A nova tecnologia busca diminuir a subjetividade das análises e melhorar as condições de trabalho dos funcionários da VLI. Além disso, contribuirá para reduzir os tempos de apuração e análise, aumentar a confiabilidade do processo e garantir mais segurança para as equipes de campo da via permanente.

“Nossa equipe estará mais segura, confortável e poderá focar em tarefas mais estratégicas. Teremos muitos ganhos, desde a otimização do tempo dos profissionais até a redução dos riscos à segurança”, conta Beatriz Pastrello, analista de Processos Ferroviários da área de Engenharia de Via Permanente.

Os primeiros testes com a tecnologia foram realizados nos meses de julho e agosto, ao longo de um segmento de 150 km de linha no corredor Centro Leste. A conquista de pequenas vitórias nas várias etapas de estruturação deste processo possibilitará a expansão gradativa para mais trechos da VLI, abrangendo, também, novos componentes de via permanente, como fixações, lastro e trilhos.

A segunda etapa do projeto já está em andamento. Com base nas avaliações realizadas na primeira etapa, foi possível levantar um conjunto de melhorias necessárias na execução da filmagem, que serão implementadas e, se validadas, permitirão a evolução do projeto para futuras etapas. Em breve poderemos ter mais dados para avaliação e evolução para etapas de aprendizado do sistema.

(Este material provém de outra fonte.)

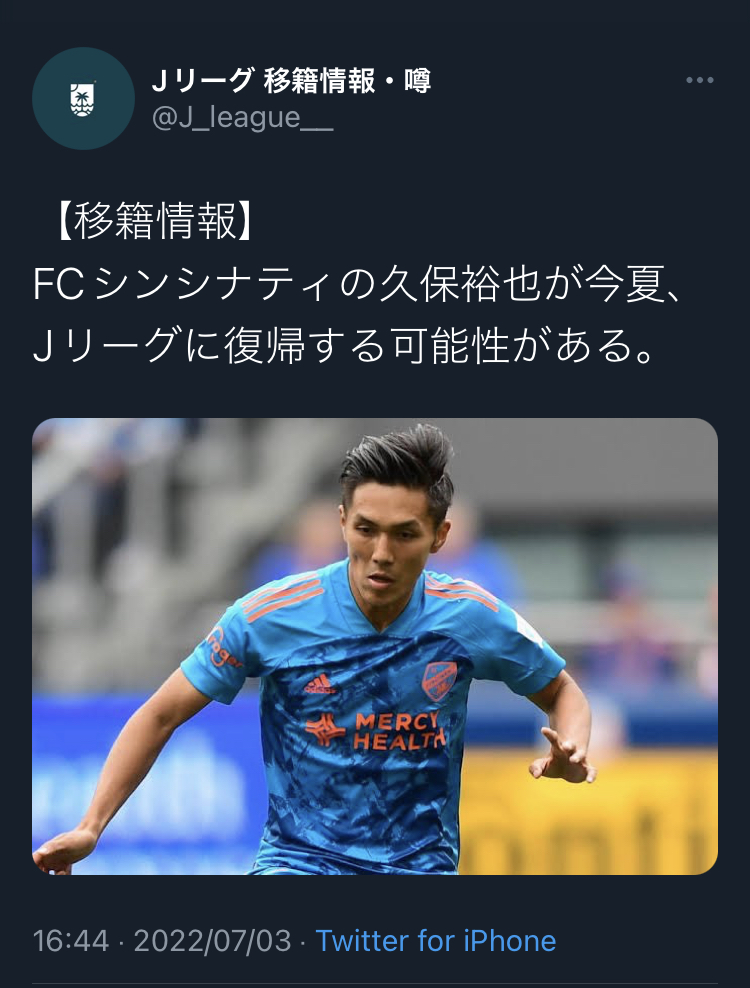Select the 16:44 post time

click(x=71, y=941)
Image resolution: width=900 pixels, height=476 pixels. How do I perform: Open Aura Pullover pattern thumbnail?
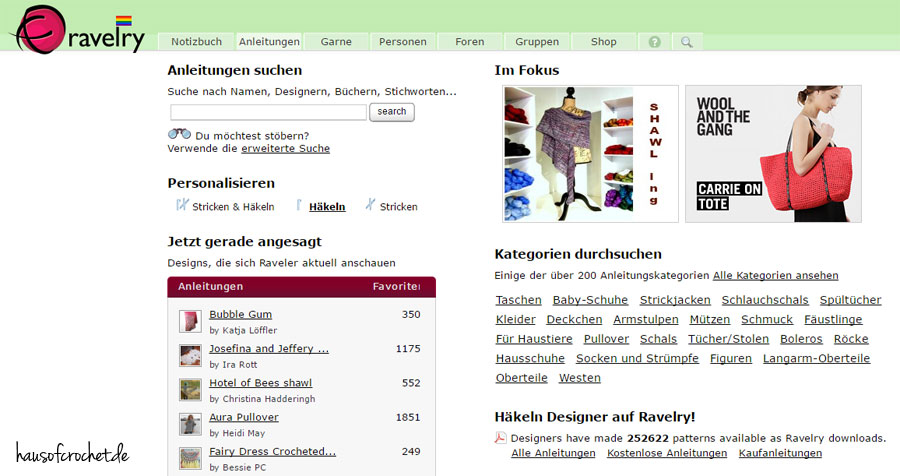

A equipe do projeto, composta por Beatriz Pastrello, Raulisson Santos, Luiz Rampinelli e Wagner Menezes, está otimista e trabalhando a pleno vapor nas novas etapas de desenvolvimento do TrackMaster, que se darão ao longo dos meses de Outubro e Novembro.

 

 

 

A tecnologia proposta já foi premiada no Conecta, um dos maiores programas de startups da América Latina, criado pela CNT (Confederação Nacional do Transporte) e desenvolvido em conjunto com o BMG UpTech. O concurso seleciona empresas com soluções inteligentes para promover a inovação e a superação de desafios do setor de transporte e logística do Brasil. A Órbita foi uma das vencedoras do Conecta, passando pelas três fases de desenvolvimento do programa, onde recebeu investimentos e mentorias. O próximo passo será uma aceleração na Plug and Play, Vale do Silício, prêmio recebido pelas 7 vencedoras.